The weight of all of this sits on your chest and limbs and makes it hard to move or breathe or even open your eyes. And yet somehow, you still feel the pressure to make the days distinct. To have them make sense. To create, and put things out in the world. That is what other people are doing. Bu some days, you just can’t. You can’t create. You can’t make a sourdough starter. You can barely watch television, because the sight of characters, touching one another, breathing and kissing and laughing and yelling out in a world less broken than this one is just too much.

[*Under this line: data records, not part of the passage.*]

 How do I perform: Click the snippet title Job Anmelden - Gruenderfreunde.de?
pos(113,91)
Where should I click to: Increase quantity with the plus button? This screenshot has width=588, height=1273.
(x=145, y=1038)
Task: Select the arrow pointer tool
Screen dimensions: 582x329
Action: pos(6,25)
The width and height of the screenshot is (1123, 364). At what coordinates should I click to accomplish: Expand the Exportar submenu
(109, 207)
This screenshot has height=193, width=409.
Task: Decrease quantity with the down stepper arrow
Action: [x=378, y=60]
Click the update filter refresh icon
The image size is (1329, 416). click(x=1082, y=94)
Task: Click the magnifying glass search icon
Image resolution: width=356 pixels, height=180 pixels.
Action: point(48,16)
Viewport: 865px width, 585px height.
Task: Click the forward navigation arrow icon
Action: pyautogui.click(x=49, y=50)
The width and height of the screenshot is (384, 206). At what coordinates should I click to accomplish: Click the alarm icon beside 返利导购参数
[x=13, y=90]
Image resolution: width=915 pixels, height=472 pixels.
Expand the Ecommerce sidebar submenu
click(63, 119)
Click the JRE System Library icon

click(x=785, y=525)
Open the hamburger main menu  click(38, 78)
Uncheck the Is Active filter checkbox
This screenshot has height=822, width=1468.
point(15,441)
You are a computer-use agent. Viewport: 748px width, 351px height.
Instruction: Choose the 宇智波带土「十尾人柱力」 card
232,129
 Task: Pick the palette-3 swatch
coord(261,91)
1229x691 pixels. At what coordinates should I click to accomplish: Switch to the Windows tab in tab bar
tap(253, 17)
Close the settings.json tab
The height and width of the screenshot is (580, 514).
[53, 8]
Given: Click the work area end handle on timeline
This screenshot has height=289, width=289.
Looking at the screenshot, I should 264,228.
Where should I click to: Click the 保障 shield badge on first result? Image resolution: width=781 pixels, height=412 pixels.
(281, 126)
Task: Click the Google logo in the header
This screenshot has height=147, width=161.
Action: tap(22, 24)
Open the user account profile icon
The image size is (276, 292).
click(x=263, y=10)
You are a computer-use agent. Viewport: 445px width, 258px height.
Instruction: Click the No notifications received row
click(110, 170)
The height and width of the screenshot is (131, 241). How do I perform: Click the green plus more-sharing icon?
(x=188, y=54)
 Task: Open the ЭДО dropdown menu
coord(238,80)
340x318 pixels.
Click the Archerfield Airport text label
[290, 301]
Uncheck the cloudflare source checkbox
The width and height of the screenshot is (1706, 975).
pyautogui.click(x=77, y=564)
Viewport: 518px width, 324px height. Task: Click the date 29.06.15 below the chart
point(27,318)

And maybe it’s okay if you can’t right now. Maybe treading water is enough. People are making beautiful things. My neighbor weeds her perfect garden. Young actors make clever videos from their homes. My husband gets dressed and does his perfect hair (you’re welcome) and dutifully works (he is working. All the time. He is on podcasts and on webinars and making videos and accidentally bombing Instagram with his perfect, perfect abs). This is how they cope.
I laud them for it.
But for some of us, maybe it is enough just to keep our heads above water. It’s okay if you can’t right now. It’s okay if you can’t write now. Or cook. Or paint. Or make sourdough bread. It is enough that you are here, breathing. It is enough that your heart is beating, over and over and over again, refusing to stop, in this storm of a world, on this day that has blended in with all the rest. And tomorrow – which may be a Saturday or a Wednesday, and I can tell you from the bottom of my soul, it does not matter, either way – your heart and lungs will endeavor to do it again. And that is enough right now.